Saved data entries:
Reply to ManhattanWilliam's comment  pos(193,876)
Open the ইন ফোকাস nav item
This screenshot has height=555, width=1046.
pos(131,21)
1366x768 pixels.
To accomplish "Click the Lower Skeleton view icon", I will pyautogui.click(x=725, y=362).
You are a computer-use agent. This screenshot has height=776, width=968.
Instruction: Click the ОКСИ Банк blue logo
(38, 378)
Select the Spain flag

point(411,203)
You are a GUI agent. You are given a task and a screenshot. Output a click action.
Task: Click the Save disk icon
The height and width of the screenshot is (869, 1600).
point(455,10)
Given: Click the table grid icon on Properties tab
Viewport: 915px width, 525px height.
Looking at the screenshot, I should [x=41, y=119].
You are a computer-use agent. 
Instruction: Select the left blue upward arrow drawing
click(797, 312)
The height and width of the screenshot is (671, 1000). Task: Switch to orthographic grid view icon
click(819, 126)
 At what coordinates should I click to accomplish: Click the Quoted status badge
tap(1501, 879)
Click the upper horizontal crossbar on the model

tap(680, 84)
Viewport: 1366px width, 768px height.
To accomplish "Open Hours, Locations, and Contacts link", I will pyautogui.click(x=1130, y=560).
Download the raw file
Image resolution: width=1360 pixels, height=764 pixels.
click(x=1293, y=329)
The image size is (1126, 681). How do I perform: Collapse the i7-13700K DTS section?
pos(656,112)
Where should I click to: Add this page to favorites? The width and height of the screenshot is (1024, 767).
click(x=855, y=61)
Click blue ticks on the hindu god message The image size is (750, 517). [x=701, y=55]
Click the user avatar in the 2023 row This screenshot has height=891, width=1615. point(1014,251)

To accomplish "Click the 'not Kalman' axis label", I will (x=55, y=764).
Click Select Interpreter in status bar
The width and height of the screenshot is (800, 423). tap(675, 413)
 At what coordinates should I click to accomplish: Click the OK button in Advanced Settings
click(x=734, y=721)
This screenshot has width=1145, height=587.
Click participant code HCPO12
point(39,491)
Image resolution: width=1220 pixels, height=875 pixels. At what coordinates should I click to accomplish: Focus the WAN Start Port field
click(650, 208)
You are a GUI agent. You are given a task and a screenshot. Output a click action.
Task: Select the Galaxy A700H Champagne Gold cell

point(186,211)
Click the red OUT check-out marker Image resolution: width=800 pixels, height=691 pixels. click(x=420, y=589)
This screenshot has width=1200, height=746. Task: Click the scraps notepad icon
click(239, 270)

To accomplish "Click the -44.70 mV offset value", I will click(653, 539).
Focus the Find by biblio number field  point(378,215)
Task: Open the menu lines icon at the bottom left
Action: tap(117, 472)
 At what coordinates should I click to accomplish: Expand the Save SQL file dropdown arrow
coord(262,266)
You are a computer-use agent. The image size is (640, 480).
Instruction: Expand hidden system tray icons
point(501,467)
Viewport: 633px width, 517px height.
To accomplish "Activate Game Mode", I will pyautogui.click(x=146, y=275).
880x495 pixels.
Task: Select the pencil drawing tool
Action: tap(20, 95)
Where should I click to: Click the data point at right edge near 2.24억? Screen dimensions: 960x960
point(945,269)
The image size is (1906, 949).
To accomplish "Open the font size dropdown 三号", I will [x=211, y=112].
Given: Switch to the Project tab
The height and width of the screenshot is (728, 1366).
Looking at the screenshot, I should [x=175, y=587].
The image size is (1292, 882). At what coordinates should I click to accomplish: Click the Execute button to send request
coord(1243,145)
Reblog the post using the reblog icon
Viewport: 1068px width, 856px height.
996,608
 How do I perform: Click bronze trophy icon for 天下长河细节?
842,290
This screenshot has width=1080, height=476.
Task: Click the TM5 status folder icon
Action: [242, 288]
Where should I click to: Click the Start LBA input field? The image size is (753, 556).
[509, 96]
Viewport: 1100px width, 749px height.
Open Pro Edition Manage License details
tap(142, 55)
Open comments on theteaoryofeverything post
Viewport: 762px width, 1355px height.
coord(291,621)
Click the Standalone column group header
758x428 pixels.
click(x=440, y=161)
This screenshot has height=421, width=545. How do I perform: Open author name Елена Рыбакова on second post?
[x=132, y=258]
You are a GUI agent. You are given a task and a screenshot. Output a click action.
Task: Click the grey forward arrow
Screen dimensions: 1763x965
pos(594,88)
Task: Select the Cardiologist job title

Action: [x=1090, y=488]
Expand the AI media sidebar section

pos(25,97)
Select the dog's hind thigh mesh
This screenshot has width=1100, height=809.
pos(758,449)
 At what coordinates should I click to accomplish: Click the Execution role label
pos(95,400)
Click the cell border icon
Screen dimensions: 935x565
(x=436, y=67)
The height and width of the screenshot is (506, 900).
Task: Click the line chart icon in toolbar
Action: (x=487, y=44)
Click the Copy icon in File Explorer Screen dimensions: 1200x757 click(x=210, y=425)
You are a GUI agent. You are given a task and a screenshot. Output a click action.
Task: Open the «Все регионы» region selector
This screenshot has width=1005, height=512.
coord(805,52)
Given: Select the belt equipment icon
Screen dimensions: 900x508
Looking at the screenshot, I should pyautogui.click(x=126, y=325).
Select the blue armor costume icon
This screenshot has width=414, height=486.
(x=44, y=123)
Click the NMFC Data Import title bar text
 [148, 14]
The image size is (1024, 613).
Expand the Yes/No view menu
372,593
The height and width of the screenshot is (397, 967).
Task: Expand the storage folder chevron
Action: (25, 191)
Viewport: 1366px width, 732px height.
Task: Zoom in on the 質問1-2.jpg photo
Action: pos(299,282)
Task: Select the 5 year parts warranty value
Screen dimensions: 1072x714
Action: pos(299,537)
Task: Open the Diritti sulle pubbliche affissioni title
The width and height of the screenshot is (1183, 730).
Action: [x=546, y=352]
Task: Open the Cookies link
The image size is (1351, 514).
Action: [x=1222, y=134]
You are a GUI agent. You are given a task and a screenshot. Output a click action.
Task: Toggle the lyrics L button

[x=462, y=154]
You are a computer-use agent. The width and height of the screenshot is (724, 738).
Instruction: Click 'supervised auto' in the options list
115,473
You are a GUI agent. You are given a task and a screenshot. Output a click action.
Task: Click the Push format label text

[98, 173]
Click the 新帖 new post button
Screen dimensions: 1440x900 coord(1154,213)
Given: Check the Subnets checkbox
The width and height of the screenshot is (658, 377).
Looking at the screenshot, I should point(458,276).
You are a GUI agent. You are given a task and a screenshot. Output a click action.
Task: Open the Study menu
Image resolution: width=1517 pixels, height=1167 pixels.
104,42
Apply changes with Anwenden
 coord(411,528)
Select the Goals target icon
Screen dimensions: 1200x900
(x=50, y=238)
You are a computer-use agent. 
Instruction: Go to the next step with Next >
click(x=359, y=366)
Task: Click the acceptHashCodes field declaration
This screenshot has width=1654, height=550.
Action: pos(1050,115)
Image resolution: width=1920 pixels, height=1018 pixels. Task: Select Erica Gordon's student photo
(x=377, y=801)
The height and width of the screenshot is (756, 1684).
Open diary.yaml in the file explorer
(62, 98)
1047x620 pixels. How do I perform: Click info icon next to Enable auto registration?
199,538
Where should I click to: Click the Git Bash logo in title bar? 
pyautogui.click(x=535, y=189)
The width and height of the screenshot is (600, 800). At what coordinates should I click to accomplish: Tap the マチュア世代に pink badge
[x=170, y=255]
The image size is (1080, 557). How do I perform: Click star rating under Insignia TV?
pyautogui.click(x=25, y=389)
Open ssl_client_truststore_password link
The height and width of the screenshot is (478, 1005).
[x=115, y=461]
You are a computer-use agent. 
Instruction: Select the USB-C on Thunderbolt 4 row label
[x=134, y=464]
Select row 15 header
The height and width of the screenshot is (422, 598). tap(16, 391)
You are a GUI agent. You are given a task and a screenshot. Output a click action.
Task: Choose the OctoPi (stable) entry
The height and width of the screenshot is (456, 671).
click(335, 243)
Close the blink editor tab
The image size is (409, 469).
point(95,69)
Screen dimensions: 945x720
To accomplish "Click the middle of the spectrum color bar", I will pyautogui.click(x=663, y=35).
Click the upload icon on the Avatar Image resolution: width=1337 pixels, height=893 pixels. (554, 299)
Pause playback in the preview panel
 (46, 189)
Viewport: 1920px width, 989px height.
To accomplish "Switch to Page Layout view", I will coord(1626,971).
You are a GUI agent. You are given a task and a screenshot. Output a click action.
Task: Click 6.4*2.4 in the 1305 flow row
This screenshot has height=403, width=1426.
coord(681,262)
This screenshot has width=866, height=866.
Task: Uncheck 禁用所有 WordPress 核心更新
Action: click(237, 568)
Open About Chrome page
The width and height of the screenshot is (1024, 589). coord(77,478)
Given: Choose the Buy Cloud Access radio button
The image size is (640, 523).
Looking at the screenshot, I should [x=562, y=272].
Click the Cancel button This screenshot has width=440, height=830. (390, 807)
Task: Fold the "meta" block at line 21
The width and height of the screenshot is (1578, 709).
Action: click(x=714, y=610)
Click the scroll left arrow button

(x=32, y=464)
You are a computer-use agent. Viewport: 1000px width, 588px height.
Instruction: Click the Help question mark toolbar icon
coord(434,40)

= EXERCISE REQUIREMENTS =
Your task is to reproduce exactly the lines that begin at the line containing "You are a computer-use agent. Viewport: 1000px" and end at the final line of the data above.

= RESPONSE =
You are a computer-use agent. Viewport: 1000px width, 588px height.
Instruction: Click the Help question mark toolbar icon
coord(434,40)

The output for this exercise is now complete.